Multinational defence contractor BAE Systems has cut 30 jobs from the BAE Williamstown shipyards and warned that more redundancies may follow.
As The Age reports, the company announced yesterday that 30 welding and boilermaking jobs will be cut from the shipyard’s total workforce of 1100.
A spokeswoman for BAE Systems said the reason for the redundancies was the lack of upcoming work. She said the company has completed its helicopter dock and air warfare destroyer projects and is talking to the federal government about possible future projects.
But she added, "If we don't get more work from the government we will need to assess the staff numbers required for the work that is currently in the yard."
She said that, while the shipyard has secured some commercial contracts, it was primarily a naval shipyard and will need more such work if it is to maintain its current workforce.
According to the Australian Manufacturing Workers Union (AMWU), the job cuts show the need for certainty around Defence shipbuilding in Australia.
“If decisions are not taken now, the 30 jobs at BAE Systems in Williamstown will only be the tip of the iceberg,” AMWU National Secretary Paul Bastian said in a statement.

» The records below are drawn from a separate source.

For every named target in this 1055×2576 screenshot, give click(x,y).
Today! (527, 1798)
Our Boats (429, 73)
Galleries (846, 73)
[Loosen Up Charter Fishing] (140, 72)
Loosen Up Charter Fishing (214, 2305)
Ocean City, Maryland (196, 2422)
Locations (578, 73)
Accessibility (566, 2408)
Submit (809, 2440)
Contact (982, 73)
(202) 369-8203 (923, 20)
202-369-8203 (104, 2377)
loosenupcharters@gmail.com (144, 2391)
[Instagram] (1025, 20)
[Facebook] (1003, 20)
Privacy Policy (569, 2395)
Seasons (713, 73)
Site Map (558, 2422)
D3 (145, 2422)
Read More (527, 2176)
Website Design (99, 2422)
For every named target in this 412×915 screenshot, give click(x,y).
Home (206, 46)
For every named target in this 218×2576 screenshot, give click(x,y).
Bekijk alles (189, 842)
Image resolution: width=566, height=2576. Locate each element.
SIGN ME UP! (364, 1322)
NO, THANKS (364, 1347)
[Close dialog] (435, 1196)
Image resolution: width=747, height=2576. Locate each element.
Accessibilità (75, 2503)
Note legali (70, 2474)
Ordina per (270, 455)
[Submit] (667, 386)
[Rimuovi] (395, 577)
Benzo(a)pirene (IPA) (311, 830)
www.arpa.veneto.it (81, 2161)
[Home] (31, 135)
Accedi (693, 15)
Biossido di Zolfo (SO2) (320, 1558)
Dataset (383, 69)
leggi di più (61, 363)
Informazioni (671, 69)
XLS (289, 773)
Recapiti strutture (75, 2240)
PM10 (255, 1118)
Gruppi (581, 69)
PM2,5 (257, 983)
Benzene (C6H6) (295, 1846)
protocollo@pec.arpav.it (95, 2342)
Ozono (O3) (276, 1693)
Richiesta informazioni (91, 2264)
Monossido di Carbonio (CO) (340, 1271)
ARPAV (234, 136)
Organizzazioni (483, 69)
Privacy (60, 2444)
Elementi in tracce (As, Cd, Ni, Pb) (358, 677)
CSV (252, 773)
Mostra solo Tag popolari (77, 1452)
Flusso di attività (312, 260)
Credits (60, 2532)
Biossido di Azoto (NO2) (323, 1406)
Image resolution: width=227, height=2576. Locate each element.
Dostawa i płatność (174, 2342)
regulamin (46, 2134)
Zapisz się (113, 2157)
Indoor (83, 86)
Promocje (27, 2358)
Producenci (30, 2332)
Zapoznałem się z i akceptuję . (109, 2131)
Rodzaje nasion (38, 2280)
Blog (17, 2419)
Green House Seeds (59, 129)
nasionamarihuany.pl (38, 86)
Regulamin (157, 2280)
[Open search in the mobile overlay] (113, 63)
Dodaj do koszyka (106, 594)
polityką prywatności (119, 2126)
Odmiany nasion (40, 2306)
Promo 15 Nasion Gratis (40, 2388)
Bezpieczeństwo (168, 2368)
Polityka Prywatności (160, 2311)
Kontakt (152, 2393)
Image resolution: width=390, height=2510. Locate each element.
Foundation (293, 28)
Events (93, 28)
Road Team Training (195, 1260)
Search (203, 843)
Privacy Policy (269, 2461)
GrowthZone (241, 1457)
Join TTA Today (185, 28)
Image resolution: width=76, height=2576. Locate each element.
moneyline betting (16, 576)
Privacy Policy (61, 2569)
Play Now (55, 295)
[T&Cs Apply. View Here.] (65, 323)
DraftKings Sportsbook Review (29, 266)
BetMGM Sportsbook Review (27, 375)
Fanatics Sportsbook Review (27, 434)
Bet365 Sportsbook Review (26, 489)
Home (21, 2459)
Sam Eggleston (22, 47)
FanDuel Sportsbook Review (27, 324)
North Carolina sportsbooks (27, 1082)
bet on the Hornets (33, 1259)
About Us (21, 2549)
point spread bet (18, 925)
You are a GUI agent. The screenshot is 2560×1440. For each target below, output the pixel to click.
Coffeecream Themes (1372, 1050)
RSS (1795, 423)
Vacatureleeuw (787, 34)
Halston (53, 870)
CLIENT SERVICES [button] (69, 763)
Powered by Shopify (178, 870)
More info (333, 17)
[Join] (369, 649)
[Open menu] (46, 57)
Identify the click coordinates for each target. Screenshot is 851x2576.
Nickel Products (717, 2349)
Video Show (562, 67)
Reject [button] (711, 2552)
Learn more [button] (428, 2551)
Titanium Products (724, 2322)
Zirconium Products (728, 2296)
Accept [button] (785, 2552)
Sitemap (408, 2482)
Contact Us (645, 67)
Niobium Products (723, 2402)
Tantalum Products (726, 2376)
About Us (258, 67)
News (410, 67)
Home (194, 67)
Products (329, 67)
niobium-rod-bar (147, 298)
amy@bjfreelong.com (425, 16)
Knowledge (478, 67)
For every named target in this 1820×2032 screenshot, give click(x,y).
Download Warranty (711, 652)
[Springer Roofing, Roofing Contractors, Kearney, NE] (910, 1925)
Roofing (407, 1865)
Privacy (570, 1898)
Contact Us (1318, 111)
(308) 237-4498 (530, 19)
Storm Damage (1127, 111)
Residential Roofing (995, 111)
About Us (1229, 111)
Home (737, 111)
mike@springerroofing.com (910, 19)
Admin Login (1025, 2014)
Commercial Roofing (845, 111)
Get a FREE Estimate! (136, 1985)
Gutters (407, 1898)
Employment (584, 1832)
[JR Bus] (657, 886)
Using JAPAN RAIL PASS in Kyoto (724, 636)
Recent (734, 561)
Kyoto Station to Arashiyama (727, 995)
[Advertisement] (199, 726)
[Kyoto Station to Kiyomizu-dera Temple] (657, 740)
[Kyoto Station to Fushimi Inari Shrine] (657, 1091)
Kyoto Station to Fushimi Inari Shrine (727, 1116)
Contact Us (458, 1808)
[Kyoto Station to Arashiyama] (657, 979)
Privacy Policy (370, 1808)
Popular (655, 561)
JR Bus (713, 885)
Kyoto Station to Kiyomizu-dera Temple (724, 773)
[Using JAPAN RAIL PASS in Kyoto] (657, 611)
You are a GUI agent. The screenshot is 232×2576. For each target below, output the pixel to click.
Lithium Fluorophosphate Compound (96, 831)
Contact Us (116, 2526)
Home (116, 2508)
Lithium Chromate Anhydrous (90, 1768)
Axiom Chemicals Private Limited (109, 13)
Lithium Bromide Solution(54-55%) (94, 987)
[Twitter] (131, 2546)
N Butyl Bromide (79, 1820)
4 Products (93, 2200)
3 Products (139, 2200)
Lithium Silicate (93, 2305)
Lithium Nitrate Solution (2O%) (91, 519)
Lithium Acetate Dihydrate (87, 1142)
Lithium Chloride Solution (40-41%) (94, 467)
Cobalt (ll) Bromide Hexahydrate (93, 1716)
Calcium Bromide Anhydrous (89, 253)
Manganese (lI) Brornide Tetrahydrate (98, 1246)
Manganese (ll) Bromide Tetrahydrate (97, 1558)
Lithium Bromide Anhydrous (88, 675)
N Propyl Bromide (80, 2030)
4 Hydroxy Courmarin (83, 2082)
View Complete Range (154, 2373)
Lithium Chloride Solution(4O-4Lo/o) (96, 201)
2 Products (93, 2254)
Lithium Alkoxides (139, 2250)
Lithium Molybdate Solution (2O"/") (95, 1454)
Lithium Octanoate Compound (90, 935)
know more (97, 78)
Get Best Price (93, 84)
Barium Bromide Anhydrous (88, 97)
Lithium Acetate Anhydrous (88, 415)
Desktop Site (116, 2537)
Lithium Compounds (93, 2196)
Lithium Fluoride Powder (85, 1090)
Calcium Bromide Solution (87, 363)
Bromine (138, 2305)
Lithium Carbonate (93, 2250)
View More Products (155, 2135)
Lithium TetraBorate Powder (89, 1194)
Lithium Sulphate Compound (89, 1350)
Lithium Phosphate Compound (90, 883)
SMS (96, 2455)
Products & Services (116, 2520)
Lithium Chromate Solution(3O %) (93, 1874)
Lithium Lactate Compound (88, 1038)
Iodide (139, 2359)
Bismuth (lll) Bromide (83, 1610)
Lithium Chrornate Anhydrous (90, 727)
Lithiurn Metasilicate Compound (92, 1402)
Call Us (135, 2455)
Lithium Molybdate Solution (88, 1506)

“We need certainty from the Federal Government over what naval and maritime engineering work will be available for Australian shipyards. If we don’t then workers will leave the industry, and our shipbuilding capacity will decline.”
Bastian added, “The two previous Defence White Papers have recognised that our Navy requires a major fleet turnover in the next 30 years. Those taxpayer dollars should be invested here in the interests of growing jobs and skills and providing our forces with the best equipment.”
BAE Systems has also cut its workforce at three shipyards in the UK. Among these is the company’s shipyard at Portsmouth which will close by the end of 2015. When this happens, the building of warships in Portsmouth will stop for the first time in 500 years.